I don’t know enough about these implementations to know if this can be interpret...

dahart · 2025-02-09T17:44:36 1739123076

A GPU/SIMT branch works by running both sides, unless all threads in the thread group (warp/wavefront) make the same branch decision. As long as both paths have at least one thread, the GPU will run both paths sequentially and simply set the active mask of threads for each side of the branch. In other words, the threads that don’t take a given branch sit idle while the active threads do their work. (Note “sit idle” might involve doing all the work and throwing away the result.)

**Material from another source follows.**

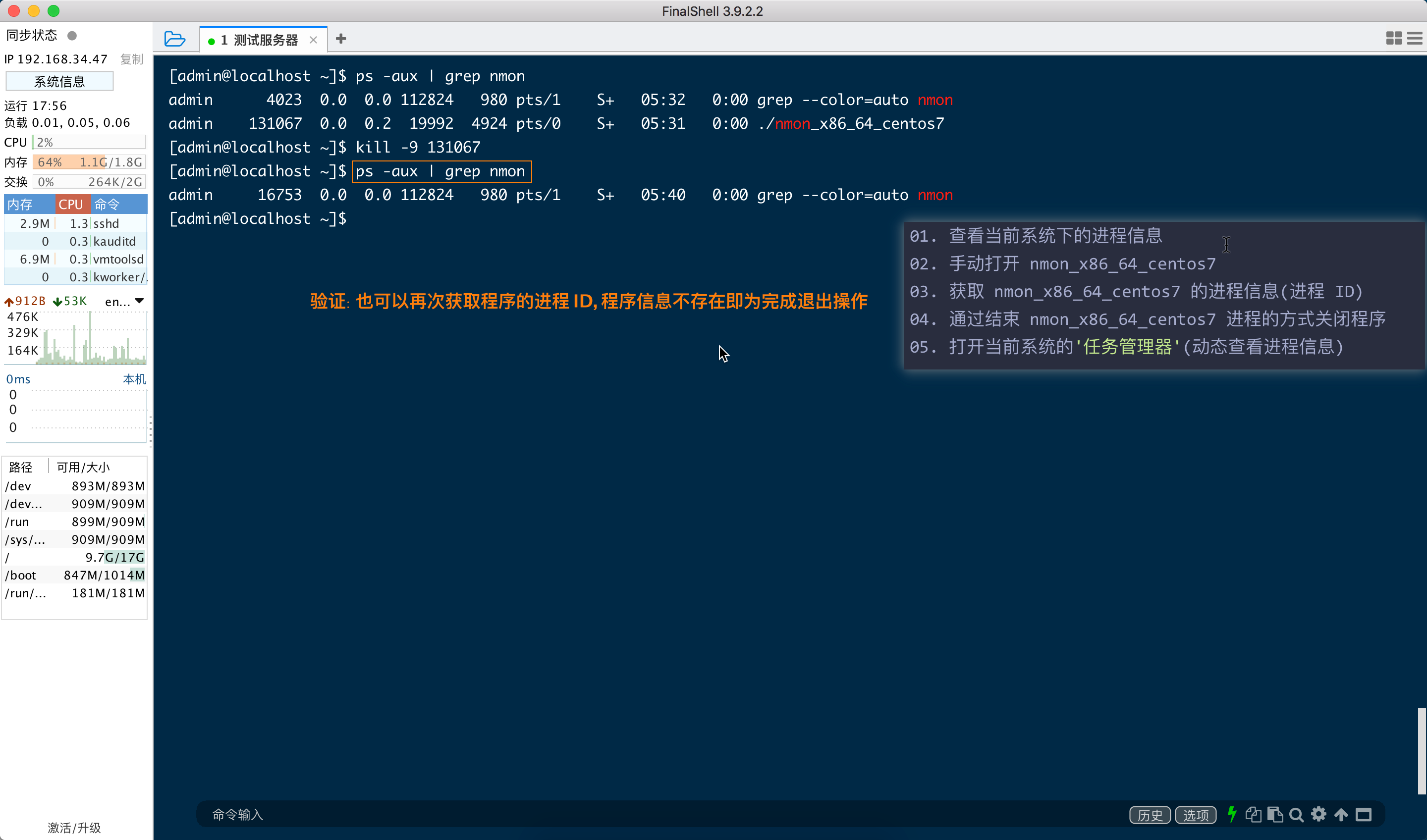The height and width of the screenshot is (840, 1427).
Task: Click the 复制 link next to IP
Action: pyautogui.click(x=131, y=59)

If you have two branches, and one is trivial while the other is expensive, and if the compiler doesn’t optimize away the branch already, it may be better for performance to write the code to take both branches unconditionally, and use a conditional assignment at the end.

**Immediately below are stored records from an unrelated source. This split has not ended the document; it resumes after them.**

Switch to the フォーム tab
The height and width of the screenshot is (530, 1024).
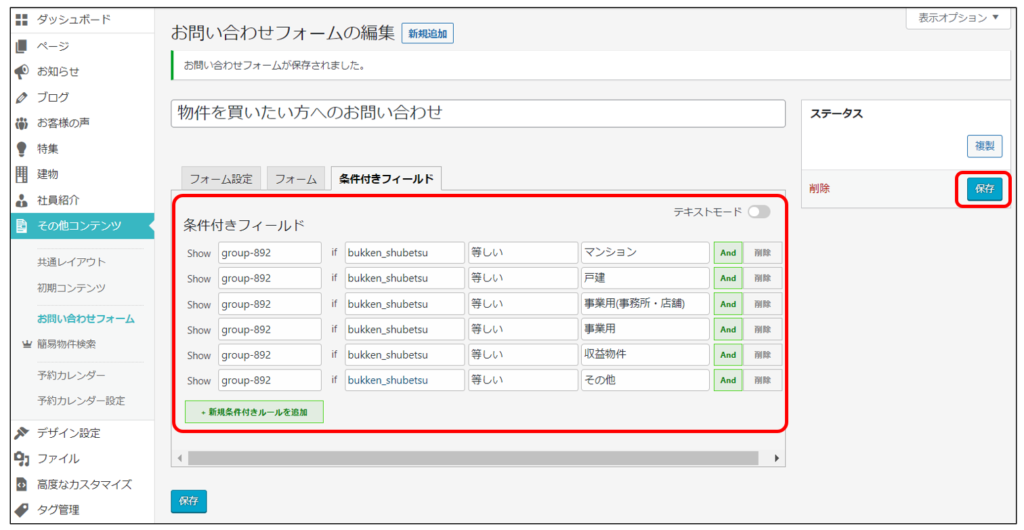point(296,180)
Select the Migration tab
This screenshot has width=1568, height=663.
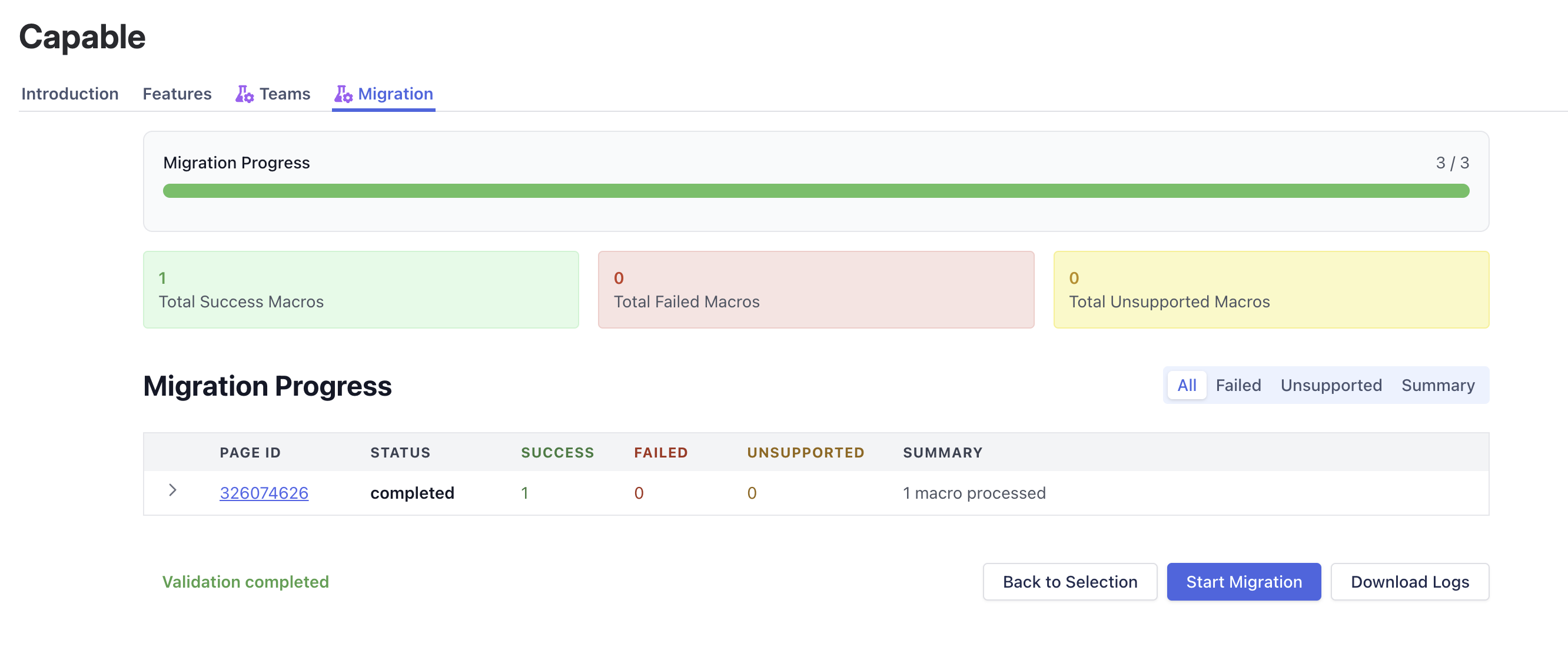tap(395, 94)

It’s worth knowing that often there are clever techniques to completely avoid branching. Sometimes these techniques are simple, and sometimes they’re invasive and difficult to implement. It’s easy (for me, anyway) to get stuck thinking in a single-threaded CPU way and not see how to avoid branching until you’ve bumped into and seen some of the ways smart people solve these problems.

TinkersW · 2025-02-09T14:18:05 1739110685

A real branch is useful if you can realistically skip a bunch of work, but this requires all the lanes to agree, on a GPU that means 32 to 64 lanes need to all agree, also for something basic like a few arithmetic ops there is no point.